## The task:
Filter the records for "dropdown" and keep each line that has it.

## Task inputs:
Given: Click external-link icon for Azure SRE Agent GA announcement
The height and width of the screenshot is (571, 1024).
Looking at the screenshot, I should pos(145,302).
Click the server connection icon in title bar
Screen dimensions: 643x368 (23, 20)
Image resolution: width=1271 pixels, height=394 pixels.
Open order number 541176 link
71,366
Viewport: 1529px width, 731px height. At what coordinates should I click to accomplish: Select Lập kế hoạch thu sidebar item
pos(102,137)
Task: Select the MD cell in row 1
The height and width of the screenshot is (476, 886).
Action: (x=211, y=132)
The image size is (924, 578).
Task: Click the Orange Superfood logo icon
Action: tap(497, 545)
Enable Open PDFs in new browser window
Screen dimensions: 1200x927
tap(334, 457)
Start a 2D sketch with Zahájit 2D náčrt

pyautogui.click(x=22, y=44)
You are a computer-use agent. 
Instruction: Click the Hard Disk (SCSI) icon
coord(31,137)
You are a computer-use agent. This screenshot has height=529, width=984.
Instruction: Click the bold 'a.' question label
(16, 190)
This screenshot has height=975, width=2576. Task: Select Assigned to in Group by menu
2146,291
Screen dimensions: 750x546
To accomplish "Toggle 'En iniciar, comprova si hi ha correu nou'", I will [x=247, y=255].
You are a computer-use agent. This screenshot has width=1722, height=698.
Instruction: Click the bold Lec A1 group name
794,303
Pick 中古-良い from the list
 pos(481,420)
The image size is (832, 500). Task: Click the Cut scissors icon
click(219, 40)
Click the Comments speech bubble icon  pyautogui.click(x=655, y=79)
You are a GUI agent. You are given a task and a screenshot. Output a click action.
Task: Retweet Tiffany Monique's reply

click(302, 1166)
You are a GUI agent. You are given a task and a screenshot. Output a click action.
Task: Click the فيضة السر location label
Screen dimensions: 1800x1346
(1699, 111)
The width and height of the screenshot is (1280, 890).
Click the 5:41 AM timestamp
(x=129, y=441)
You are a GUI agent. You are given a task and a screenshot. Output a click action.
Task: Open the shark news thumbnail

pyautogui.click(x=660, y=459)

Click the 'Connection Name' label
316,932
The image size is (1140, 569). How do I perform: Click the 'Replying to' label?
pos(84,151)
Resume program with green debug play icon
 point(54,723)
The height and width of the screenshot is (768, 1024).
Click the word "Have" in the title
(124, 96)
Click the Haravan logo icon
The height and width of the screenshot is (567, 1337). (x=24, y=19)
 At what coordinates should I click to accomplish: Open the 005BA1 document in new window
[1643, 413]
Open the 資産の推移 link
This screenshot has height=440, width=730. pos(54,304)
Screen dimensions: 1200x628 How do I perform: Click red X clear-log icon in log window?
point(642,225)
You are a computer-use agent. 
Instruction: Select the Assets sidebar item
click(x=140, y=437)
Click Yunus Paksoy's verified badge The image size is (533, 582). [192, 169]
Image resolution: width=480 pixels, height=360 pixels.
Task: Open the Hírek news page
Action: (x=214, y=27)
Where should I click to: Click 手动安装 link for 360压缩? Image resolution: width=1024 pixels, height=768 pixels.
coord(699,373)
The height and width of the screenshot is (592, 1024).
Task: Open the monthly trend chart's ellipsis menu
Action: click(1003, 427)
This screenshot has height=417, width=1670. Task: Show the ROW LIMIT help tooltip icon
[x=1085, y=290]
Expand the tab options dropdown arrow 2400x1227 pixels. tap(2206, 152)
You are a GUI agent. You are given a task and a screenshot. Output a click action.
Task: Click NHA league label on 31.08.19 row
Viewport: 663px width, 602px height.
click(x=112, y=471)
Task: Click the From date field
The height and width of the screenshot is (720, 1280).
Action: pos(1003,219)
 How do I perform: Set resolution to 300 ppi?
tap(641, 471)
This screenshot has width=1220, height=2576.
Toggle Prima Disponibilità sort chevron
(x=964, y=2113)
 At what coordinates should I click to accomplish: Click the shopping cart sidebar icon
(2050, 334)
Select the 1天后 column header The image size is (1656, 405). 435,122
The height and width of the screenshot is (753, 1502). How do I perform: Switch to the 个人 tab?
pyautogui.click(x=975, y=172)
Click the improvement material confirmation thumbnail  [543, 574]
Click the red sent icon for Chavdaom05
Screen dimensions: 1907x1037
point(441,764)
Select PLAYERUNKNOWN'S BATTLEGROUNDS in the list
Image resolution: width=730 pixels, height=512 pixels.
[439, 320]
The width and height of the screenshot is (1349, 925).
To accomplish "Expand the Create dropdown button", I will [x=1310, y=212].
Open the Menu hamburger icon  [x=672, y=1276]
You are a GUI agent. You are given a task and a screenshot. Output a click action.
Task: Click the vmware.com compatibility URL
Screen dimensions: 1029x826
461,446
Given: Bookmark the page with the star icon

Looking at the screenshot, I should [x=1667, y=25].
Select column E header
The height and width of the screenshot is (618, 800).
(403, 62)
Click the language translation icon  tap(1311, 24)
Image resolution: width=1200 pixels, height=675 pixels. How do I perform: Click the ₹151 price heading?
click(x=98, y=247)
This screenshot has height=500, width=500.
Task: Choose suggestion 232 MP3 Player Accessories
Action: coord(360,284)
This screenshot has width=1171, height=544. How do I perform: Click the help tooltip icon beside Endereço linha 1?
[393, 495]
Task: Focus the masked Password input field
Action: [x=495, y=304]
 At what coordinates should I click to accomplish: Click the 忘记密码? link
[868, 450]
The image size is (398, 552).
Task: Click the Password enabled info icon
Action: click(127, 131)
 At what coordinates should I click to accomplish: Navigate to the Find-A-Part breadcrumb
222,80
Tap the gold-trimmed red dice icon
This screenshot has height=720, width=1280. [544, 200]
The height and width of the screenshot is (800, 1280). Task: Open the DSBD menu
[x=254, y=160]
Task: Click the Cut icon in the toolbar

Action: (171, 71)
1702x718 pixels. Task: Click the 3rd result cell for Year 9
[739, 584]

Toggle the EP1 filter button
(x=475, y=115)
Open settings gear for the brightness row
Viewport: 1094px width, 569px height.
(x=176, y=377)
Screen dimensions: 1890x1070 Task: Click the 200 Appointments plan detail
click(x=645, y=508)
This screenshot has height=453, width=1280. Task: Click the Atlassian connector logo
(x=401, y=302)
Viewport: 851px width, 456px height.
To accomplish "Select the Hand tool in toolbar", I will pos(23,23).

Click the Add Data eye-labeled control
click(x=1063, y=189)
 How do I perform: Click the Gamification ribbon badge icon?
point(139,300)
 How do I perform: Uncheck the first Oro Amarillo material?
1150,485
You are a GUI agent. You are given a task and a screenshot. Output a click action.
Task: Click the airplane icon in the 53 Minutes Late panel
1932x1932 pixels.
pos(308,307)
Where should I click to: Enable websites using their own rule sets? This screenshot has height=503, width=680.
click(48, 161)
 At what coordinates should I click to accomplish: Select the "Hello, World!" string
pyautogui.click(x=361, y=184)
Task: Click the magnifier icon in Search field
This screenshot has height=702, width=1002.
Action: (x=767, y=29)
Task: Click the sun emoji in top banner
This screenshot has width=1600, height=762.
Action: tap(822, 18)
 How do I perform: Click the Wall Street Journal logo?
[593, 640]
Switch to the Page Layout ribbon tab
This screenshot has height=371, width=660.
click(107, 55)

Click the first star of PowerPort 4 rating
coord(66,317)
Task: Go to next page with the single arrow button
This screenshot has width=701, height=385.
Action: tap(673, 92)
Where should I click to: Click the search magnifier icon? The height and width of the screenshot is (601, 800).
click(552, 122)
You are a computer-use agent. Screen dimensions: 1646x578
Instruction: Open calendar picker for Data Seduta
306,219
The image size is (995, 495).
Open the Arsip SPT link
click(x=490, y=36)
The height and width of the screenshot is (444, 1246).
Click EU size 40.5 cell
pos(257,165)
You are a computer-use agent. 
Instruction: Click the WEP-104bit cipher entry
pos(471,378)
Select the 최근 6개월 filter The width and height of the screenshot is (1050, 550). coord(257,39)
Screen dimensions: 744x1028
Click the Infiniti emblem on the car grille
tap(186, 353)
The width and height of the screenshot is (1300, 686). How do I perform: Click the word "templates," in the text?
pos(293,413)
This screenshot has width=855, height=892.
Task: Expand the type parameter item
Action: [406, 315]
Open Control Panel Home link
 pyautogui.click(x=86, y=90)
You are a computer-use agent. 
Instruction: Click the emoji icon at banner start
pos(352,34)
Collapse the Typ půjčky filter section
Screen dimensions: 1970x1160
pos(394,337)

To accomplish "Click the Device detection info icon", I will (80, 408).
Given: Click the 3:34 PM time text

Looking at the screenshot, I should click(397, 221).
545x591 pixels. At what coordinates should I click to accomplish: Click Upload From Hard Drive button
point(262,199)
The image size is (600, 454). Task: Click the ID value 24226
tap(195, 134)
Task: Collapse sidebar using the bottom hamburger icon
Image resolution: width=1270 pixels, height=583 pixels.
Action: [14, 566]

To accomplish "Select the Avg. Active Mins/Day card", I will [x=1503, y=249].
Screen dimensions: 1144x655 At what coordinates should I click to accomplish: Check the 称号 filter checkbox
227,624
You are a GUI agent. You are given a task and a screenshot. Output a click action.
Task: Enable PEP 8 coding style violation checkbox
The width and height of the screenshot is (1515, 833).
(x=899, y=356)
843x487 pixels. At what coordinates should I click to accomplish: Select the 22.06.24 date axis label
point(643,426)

## Task output:
Expand the tab options dropdown arrow 2400x1227 pixels. tap(2206, 152)
To accomplish "Expand the Create dropdown button", I will [x=1310, y=212].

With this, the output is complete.